Faster Training Data Loading#

This tutorial explains how you can use the Skyplane API to quickly download data from an object store located in a different region or cloud than your training instance. See full workflow here.

Large-scale machine learning (ML) training typically includes a step for acquiring training data. The following example illustrates an ML workflow where the original ImageNet data is stored in an S3 bucket in the US-East-1 region.

Remote vs. Local Regions#

Say that you have a VM for running training jobs in an AWS region, us-west-2. Reading data from a same-region S3 bucket will be very fast and free. However, if your data is in another region or cloud provider, read the data will be much slower and also charge you per-GB egress fees. In this tutorial, we assume that our data is in a bucket in us-east-1 (the remote region), but we are running training from another region us-west-2 (the local region).

Reading data from S3#

Directly reading data from S3 can be convinient to avoid having to download your entire dataset before starting to train. In this tutorial, we create an ImageNetS3 dataset that extends AWS’s S3IterableDataset object.

import skyplane
import torch  
import torchvision.transforms as transforms  
from torch.utils.data import IterableDataset, DataLoader  
from awsio.python.lib.io.s3.s3dataset import S3IterableDataset  

class ImageNetS3(IterableDataset):
    def __init__(self, url_list, shuffle_urls=True):
        self.s3_iter_dataset = S3IterableDataset(url_list, shuffle_urls)
        self.transform = transforms.Compose(
            [
                transforms.RandomResizedCrop(224),
                transforms.RandomHorizontalFlip(),
                transforms.ToTensor(),
                transforms.Normalize((0.485, 0.456, 0.406), (0.229, 0.224, 0.225)),
            ]
        )

    def data_generator(self):
        try:
            while True:
                # Based on aplhabetical order of files sequence of label and image will change.
                # e.g. for files 0186304.cls 0186304.jpg, 0186304.cls will be fetched first
                _, label_fobj = next(self.s3_iter_dataset_iterator)
                _, image_fobj = next(self.s3_iter_dataset_iterator)
                label = int(label_fobj)
                image_np = Image.open(io.BytesIO(image_fobj)).convert("RGB")

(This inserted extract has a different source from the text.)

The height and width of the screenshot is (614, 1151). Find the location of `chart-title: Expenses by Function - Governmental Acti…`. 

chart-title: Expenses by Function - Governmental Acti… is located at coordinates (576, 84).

                # Apply torch visioin transforms if provided
                if self.transform is not None:
                    image_np = self.transform(image_np)
                yield image_np, label

        except StopIteration:
            return

We can create a data loader with the data located in our remote bucket:

    remote_bucket_url = "s3://us-east-1-bucket" 
    data_urls = [
        (remote_bucket_url + "/" if not remote_bucket_url.endswith("/") else remote_bucket_url) + f"imagenet-train-{i:06d}.tar"
        for i in range(100)
    ]
    dataset = ImageNetS3(data_urls)
    train_loader = DataLoader(dataset, batch_size=256, num_workers=2)

However, the latency of this dataloader will be very high and likely degrade training performance.

Tranferring Data with Skyplane#

We can improve our data loader’s performance by transferring data to a local region first. We can do this by running:

    local_bucket_url = "s3://us-west-2-bucket" 

    # Step 1:  Create a Skyplane API client. It will read your AWS credentials from the AWS CLI by default
    client = skyplane.SkyplaneClient(aws_config=skyplane.AWSConfig())

    # Step 2:  Copy the data from the remote bucket to the local bucket.
    client.copy(src=remote_bucket_url, dst=local_bucket_url, recursive=True)

Once the copy completes, the following code will be able to read the training data from the bucket with low latency, and no egress cost:

    data_urls = [
        (local_bucket_url + "/" if not local_bucket_url.endswith("/") else local_bucket_url) + f"imagenet-train-{i:06d}.tar"
        for i in range(100)
    ]
    dataset = ImageNetS3(data_urls)
    train_loader = DataLoader(dataset, batch_size=256, num_workers=2)